Raw records:

'''

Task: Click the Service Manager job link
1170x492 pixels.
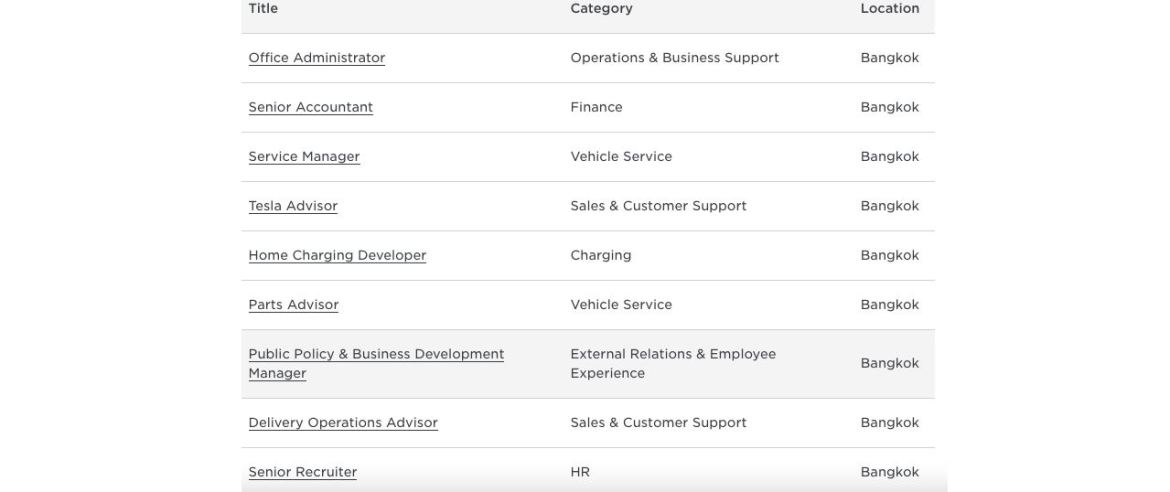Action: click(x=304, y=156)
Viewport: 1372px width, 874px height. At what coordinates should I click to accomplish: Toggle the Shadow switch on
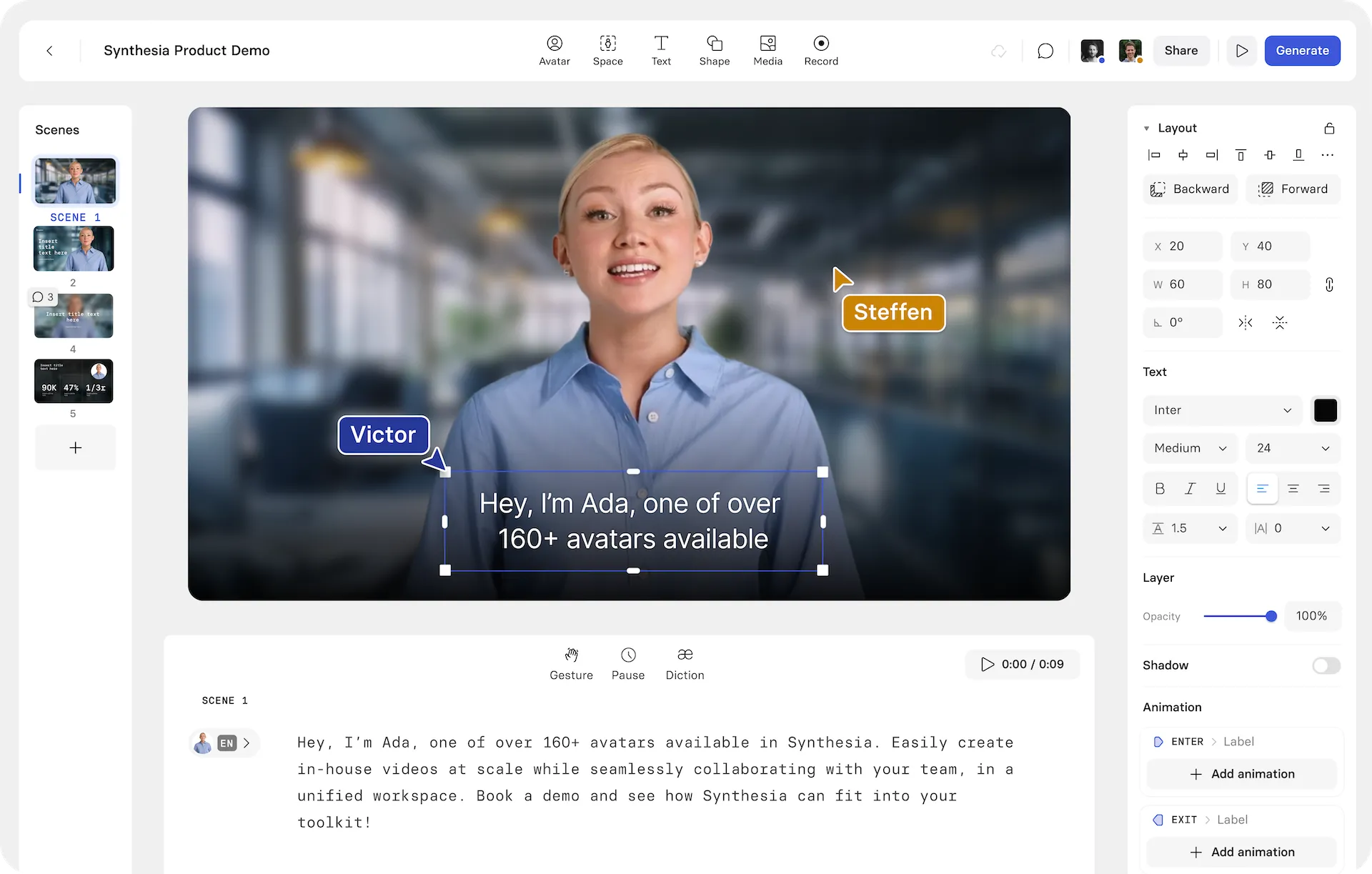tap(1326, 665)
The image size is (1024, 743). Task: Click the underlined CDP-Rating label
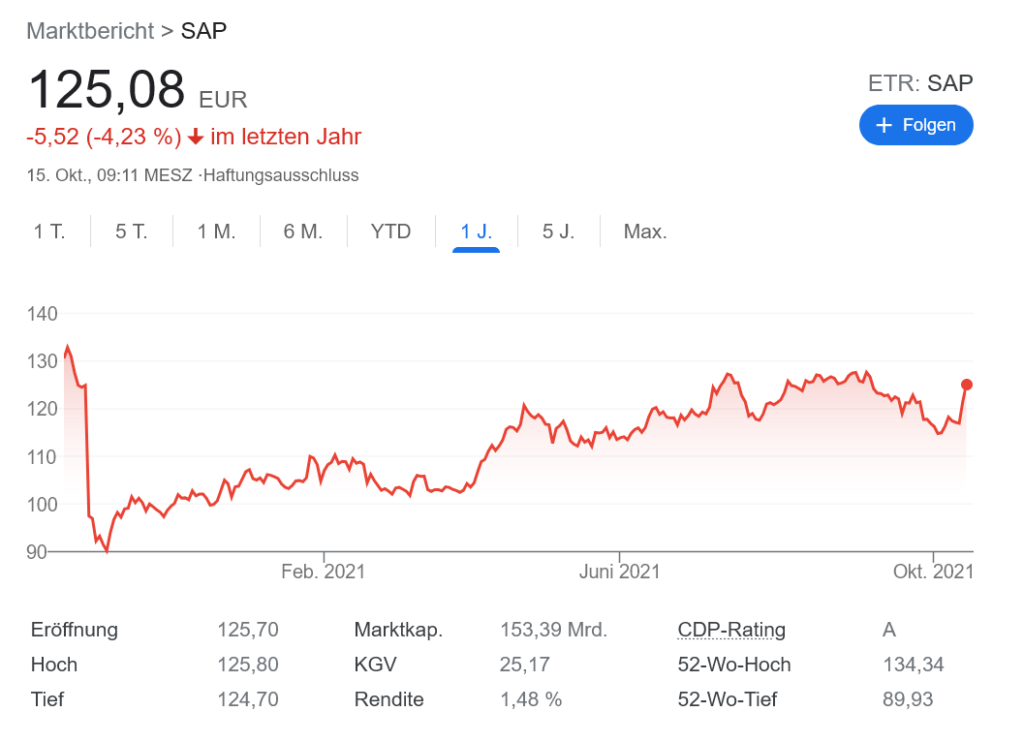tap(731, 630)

'''

*Goal of the exercise*
Extract the text lines from every item above and copy each line unchanged. Leave the pictures out of your answer.

*Result below*
Task: Click the Service Manager job link
1170x492 pixels.
Action: click(x=304, y=156)
Viewport: 1372px width, 874px height. At what coordinates should I click to accomplish: Toggle the Shadow switch on
tap(1326, 665)
The image size is (1024, 743). Task: Click the underlined CDP-Rating label
tap(731, 630)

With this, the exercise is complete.